Dataset entries:
^^^^^^^^

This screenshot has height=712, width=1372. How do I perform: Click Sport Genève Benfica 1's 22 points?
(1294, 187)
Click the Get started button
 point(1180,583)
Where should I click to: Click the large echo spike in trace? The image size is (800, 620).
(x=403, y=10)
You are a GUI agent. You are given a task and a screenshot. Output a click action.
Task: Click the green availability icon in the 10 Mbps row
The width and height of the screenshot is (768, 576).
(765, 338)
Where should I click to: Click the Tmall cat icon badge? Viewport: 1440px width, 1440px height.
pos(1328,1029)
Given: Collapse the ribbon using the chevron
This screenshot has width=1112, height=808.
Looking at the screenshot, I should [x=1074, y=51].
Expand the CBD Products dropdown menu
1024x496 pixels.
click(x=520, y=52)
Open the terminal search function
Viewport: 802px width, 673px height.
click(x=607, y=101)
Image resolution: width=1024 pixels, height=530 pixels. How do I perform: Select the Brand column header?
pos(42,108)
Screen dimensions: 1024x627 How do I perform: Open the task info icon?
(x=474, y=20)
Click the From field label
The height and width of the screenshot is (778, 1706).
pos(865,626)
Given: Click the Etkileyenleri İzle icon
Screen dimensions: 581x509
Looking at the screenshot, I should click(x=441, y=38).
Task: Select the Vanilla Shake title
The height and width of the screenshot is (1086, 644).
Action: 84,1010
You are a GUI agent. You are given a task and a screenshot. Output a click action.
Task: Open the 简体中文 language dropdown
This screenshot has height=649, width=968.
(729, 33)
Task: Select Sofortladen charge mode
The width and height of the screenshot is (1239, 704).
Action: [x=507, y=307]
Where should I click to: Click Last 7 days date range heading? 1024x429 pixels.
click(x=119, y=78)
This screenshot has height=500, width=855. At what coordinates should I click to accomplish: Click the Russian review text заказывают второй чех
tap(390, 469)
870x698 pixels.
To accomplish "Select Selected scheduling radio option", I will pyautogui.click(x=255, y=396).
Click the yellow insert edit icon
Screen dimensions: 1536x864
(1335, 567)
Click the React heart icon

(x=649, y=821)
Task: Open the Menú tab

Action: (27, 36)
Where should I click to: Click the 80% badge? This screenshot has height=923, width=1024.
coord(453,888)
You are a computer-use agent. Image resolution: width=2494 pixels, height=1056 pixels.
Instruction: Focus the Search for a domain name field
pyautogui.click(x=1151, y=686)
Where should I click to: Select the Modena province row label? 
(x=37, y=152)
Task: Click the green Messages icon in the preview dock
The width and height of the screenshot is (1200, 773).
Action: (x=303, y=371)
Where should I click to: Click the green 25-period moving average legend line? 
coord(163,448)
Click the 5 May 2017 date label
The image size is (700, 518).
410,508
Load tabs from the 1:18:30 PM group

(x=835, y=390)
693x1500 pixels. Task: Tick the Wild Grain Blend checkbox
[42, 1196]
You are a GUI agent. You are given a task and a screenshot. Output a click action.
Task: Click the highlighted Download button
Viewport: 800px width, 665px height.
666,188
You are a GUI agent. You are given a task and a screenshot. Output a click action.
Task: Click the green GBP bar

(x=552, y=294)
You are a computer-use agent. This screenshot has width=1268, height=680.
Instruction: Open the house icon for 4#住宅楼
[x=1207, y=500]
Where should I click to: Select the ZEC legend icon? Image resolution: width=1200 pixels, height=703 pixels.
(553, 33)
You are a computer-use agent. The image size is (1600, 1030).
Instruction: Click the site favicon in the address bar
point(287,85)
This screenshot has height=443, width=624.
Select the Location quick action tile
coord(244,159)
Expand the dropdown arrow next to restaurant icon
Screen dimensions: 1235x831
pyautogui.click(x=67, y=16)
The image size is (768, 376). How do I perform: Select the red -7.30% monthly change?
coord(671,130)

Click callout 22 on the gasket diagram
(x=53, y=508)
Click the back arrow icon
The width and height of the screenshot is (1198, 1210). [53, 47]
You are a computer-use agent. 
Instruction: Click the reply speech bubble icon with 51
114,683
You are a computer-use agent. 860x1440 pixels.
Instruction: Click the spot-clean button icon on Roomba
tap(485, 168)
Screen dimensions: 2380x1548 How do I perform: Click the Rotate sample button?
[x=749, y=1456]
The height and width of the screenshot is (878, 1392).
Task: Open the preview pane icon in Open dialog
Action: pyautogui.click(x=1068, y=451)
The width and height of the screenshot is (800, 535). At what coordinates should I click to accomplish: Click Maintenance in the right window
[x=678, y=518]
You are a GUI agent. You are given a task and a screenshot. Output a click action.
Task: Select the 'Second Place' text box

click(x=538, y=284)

^^^^^^^^

• _Task to complete_
Using the data above, count the lines that hold the string "computer". Report the number and nothing else.

• _Response for this exercise_
5